Bryson se atusó el bigote y pareció sonreír.
– Puede que le resulte difícil viajar -dijo-. El visado expiró hace tres días.
Rick le concedió aquel punto, pero no cedió terreno.
– No es un delito grave.
– No, pero las cosas podrían ponerse feas. Tiene que volver a casa.
– Tal vez. Es libre de decirle lo que desee, y cuando lo haga, estoy seguro de que ella tomará la decisión que mejor le convenga. Es mayor de edad, señor Bryson, y muy capaz de decidir qué quiere hacer con su vida. No le necesita ni a usted, ni a mí, ni a nadie de casa.
La redada nocturna había fallado y Bryson inició la retirada. Sacó varios papeles del bolsillo del abrigo y los arrojó sobre la mesita de café.
– Este es el trato -dijo, intentando aportar un poco de dramatismo-. Ahí hay un billete de ida de Roma a Atlanta para este domingo. Si ella aparece, nadie hará preguntas sobre el visado, ya nos hemos encargado de ese pequeño problema. Si no aparece, entonces estará aquí sin permiso y sin la documentación necesaria.
– Me parece muy bien, pero está hablando con la persona equivocada. Como ya le he dicho, la señorita Galloway toma sus propias decisiones. Yo solo le proporciono alojamiento cuando está de paso.
– Pero hablará con ella.
– Tal vez, pero no le garantizo que la vea antes del domingo o del mes que viene, para el caso. Le gusta ver mundo.
No había nada más que Bryson pudiera hacer. Le habían pagado para que encontrara a la chica, la amenazara un poco, la asustara para que volviera a casa y le entregara el billete. Aparte de eso, no estaba autorizado a hacer nada más. Ni en suelo italiano ni en ningún otro sitio.
Se puso en pie y Lorenzo lo imitó. Rick no se levantó de la silla.
– Soy seguidor de los Falcons -dijo Bryson, deteniéndose junto a la puerta-. ¿No estuvo en Atlanta hace unos años?
– Sí -se apresuró a contestar Rick, sin más.
Bryson echó un vistazo al apartamento. Una tercera planta sin ascensor. Un edificio antiguo en una calle estrecha de una ciudad antigua. Estaba a una gran distancia de los focos de la NFL.

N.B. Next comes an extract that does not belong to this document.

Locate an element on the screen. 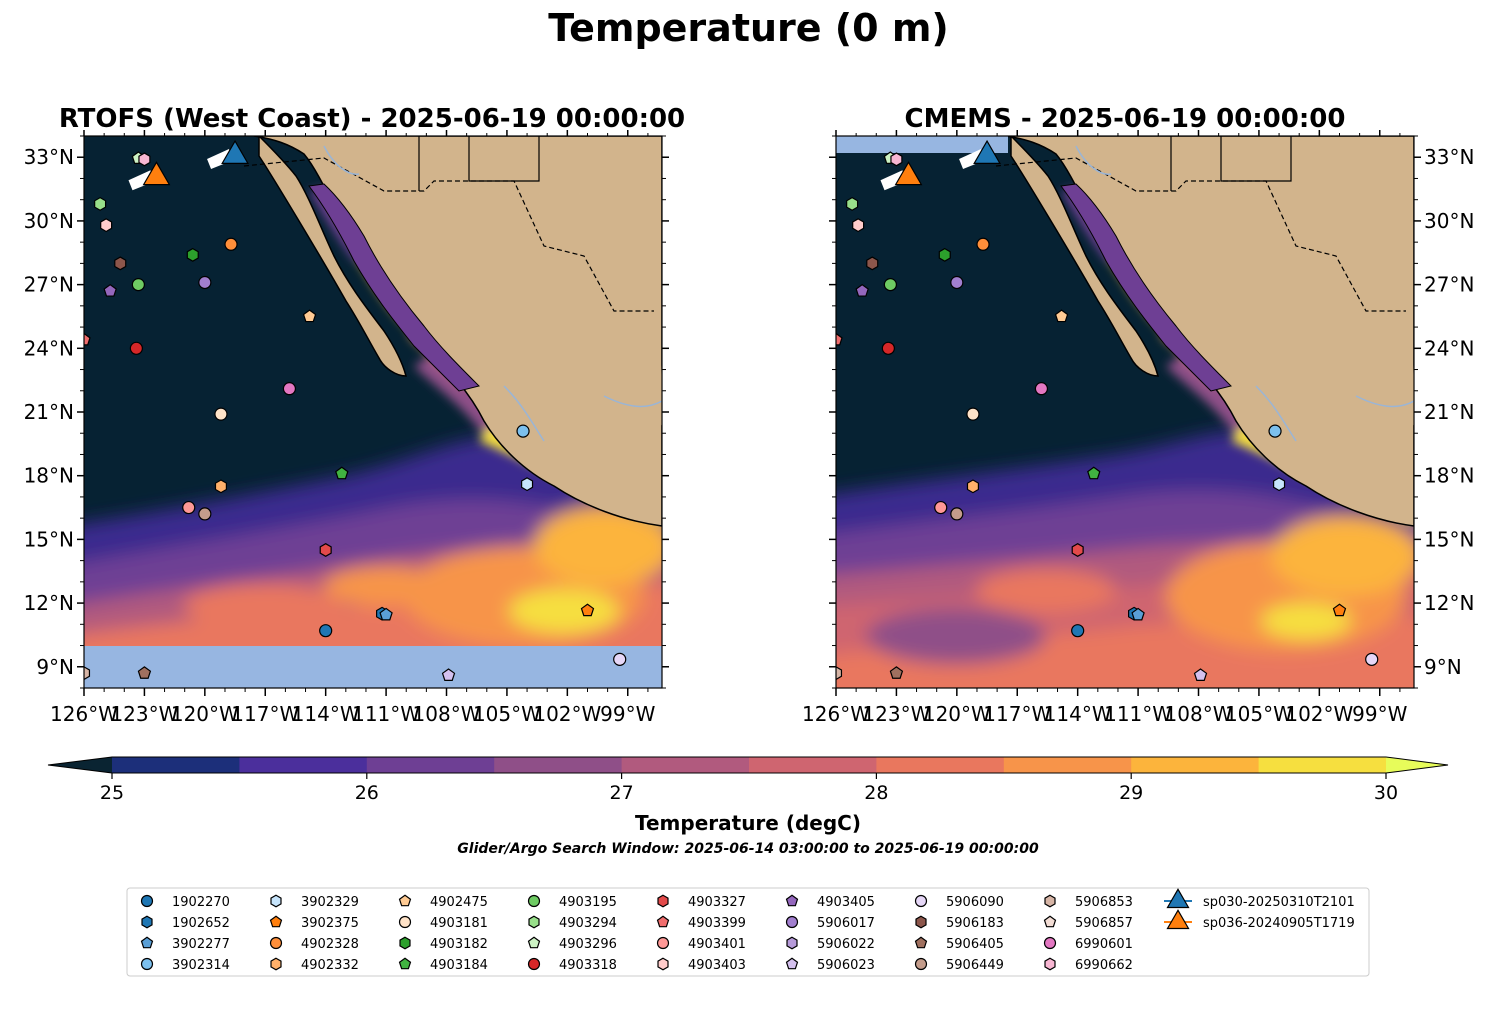 This screenshot has width=1497, height=1014. left-panel-title: RTOFS (West Coast) - 2025-06-19 00:00:00 is located at coordinates (372, 119).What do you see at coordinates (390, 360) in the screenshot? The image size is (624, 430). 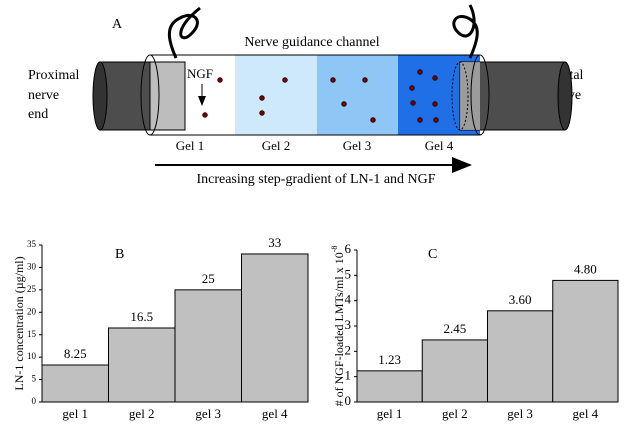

Rick aguantó la respiración y se preparó para el golpe bajo. Tal vez un: «Veo que al final ha encontrado su sitio». O un: «Un bonito paso adelante en su carrera».
Sin embargo, fue él quien llenó el silencio preguntándole cómo lo había encontrado.
– Una de las compañeras de cuarto de Livvy recordaba su nombre -contestó Bryson, abriendo la puerta.
Casi era mediodía cuando Livvy contestó a su llamada. Estaba comiendo fuera, en la piazza San Marco, mientras alimentaba a las palomas. Rick le relató la visita de Bryson.
Al principio, la joven reaccionó con indignación; ¿cómo se atrevían sus padres a seguirla y a meterse en su vida? Estaba indignada con los abogados que habían contratado a los matones que habían irrumpido en el apartamento de Rick a esas horas intempestivas. Estaba indignada con su compañera de cuarto por chivarse. Cuando se tranquilizó, se impuso la curiosidad por saber cuál de sus padres estaría detrás de todo aquello. Que pudieran estar trabajando juntos quedaba totalmente descartado. Luego recordó que los abogados de su padre eran de Atlanta, mientras que los de su madre eran de Savannah.
Cuando Livvy le pidió su opinión, Rick, quien apenas había pensado en otra cosa desde hacía horas, le recomendó que cogiera el billete y volviera a casa. Una vez allí, podría solucionar lo del visado y, con un poco de suerte, regresar lo antes posible.
– No lo entiendes -dijo ella más de una vez, y tenía razón.
La desconcertante explicación era que jamás podría utilizar el billete enviado por su padre porque había conseguido manipularla durante veintiún años y ya estaba harta. Si volvía a Estados Unidos, sería poniendo ella las condiciones.